What to do -
Pictures stay out of your copy, but everything else in the records below must be repeated exactly.

The data -
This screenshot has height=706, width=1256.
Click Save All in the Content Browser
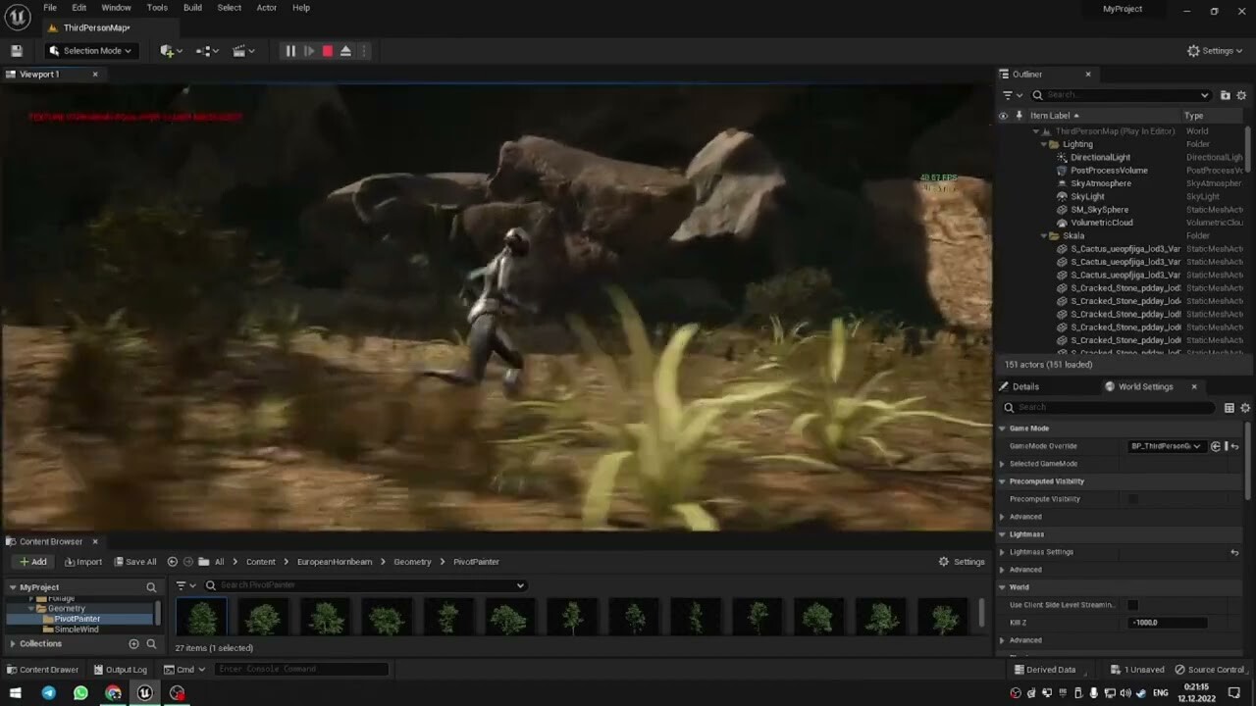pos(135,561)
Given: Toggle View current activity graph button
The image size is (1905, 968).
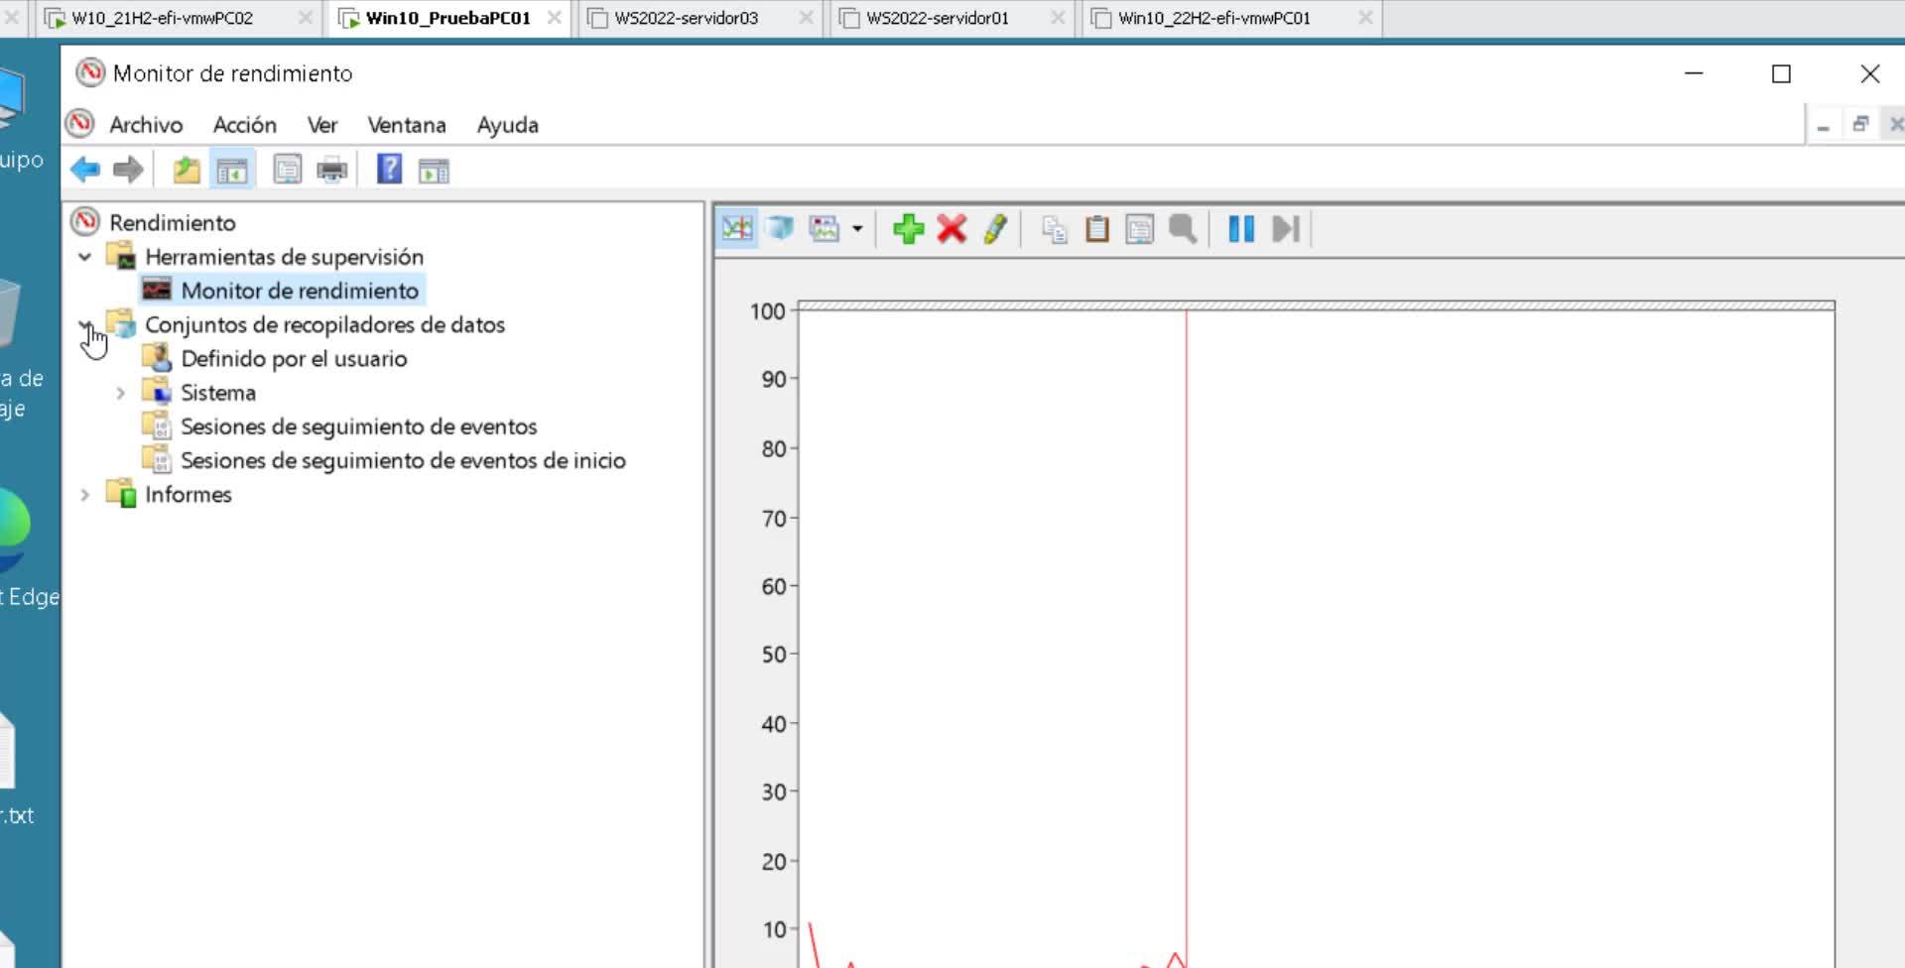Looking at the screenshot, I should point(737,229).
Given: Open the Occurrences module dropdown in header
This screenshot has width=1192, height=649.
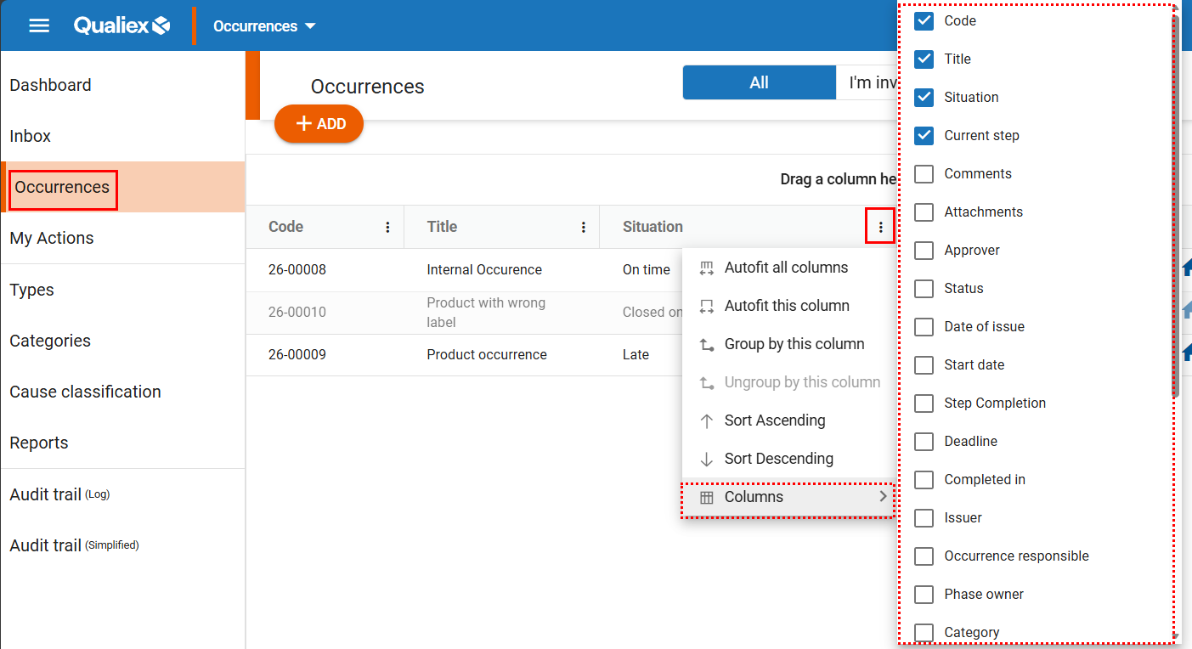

Response -
This screenshot has height=706, width=1256.
Click Save All in the Content Browser
pos(135,561)
Given: Toggle View current activity graph button
The image size is (1905, 968).
Looking at the screenshot, I should point(737,229).
Given: Open the Occurrences module dropdown in header
This screenshot has width=1192, height=649.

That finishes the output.